1Linné Flow Centre, KTH Mechanics, 10044 Stockholm, Sweden
2Department of Applied Mathematics, University of Washington, Seattle, Washington, USA
3St. Cloud State University, St. Cloud, Minnesota, USA
4MIT Lincoln Laboratory, Lexington, Massachusetts, USA
5Cooperative Institute for the Environmental Sciences, University of Colorado, Boulder, Colorado, USA
Received: 15 Sep 2009 – Published in Atmos. Chem. Phys. Discuss.: 22 Oct 2009
Abstract. Recently, Lovejoy et al. (2009) argued that the steep ~k−3 atmospheric kinetic energy spectrum at synoptic scales (≥1000 km) observed by aircraft is a spurious artefact of aircraft following isobars instead of isoheights. Without taking into account the earth's rotation they hypothesise that the horizontal atmospheric energy spectrum should scale as k−5/3 at all scales. We point out that the approximate k−3-spectrum at synoptic scales has been observed by a number of non-aircraft means since the 1960s and that general circulation models and other current models have successfully produced this spectrum. We also argue that the vertical movements of the aircraft are far too small to cause any strong effect on the measured spectrum at synoptic scales.

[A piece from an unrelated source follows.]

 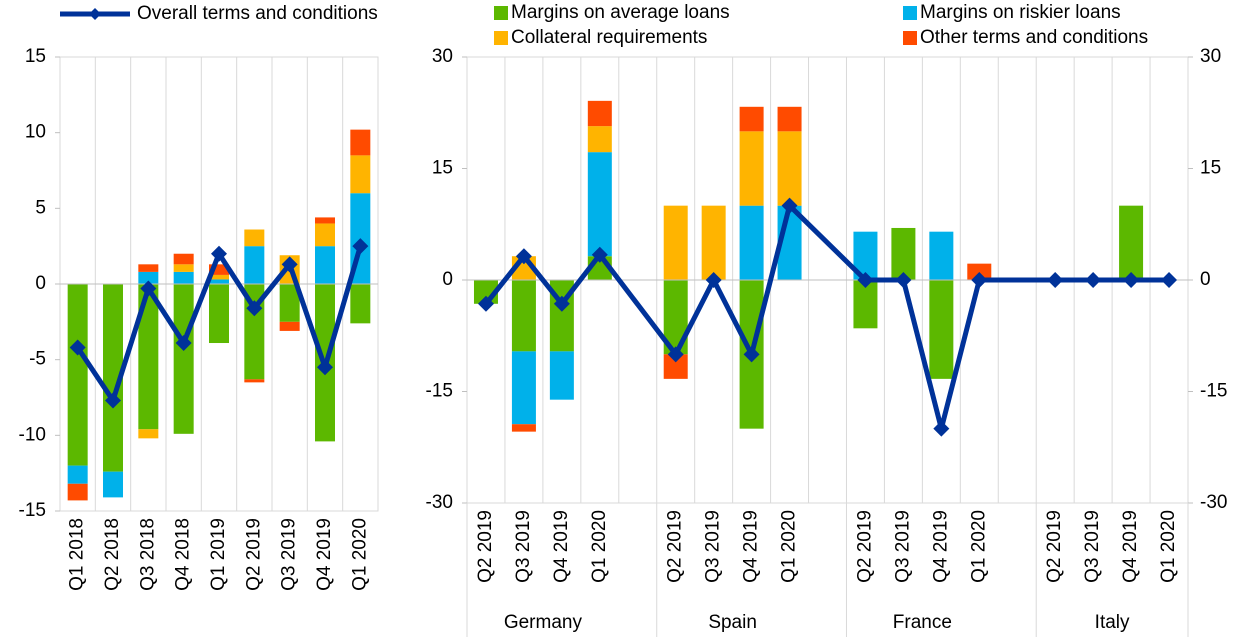 What do you see at coordinates (32, 510) in the screenshot?
I see `y-tick-label: -15` at bounding box center [32, 510].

Revised: 19 Jan 2010 – Accepted: 31 Jan 2010 – Published: 08 Feb 2010
Citation: Lindborg, E., Tung, K. K., Nastrom, G. D., Cho, J. Y. N., and Gage, K. S.: Comment on "Reinterpreting aircraft measurement in anisotropic scaling turbulence" by Lovejoy et al. (2009), Atmos. Chem. Phys., 10, 1401-1402, doi:10.5194/acp-10-1401-2010, 2010.